▼

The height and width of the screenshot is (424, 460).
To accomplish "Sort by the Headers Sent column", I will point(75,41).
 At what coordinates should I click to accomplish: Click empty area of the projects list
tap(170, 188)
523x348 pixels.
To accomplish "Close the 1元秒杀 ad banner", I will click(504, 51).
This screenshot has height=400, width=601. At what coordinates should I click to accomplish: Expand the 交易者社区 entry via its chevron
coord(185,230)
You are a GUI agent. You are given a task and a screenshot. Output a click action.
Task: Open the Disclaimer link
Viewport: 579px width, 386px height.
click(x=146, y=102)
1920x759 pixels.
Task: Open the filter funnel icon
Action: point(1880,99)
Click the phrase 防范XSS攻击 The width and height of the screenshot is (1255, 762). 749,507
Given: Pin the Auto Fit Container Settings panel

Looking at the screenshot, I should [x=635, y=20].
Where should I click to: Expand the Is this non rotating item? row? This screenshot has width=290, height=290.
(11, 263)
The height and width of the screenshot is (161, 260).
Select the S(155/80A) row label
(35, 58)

▲

What you are asked to do: Exactly as it appears above, retype the material in full.

Solved exercise:
The height and width of the screenshot is (424, 460).
To accomplish "Sort by the Headers Sent column", I will point(75,41).
 At what coordinates should I click to accomplish: Click empty area of the projects list
tap(170, 188)
523x348 pixels.
To accomplish "Close the 1元秒杀 ad banner", I will click(504, 51).
This screenshot has height=400, width=601. At what coordinates should I click to accomplish: Expand the 交易者社区 entry via its chevron
coord(185,230)
You are a GUI agent. You are given a task and a screenshot. Output a click action.
Task: Open the Disclaimer link
Viewport: 579px width, 386px height.
click(x=146, y=102)
1920x759 pixels.
Task: Open the filter funnel icon
Action: point(1880,99)
Click the phrase 防范XSS攻击 The width and height of the screenshot is (1255, 762). 749,507
Given: Pin the Auto Fit Container Settings panel

Looking at the screenshot, I should [x=635, y=20].
Where should I click to: Expand the Is this non rotating item? row? This screenshot has width=290, height=290.
(11, 263)
The height and width of the screenshot is (161, 260).
Select the S(155/80A) row label
(35, 58)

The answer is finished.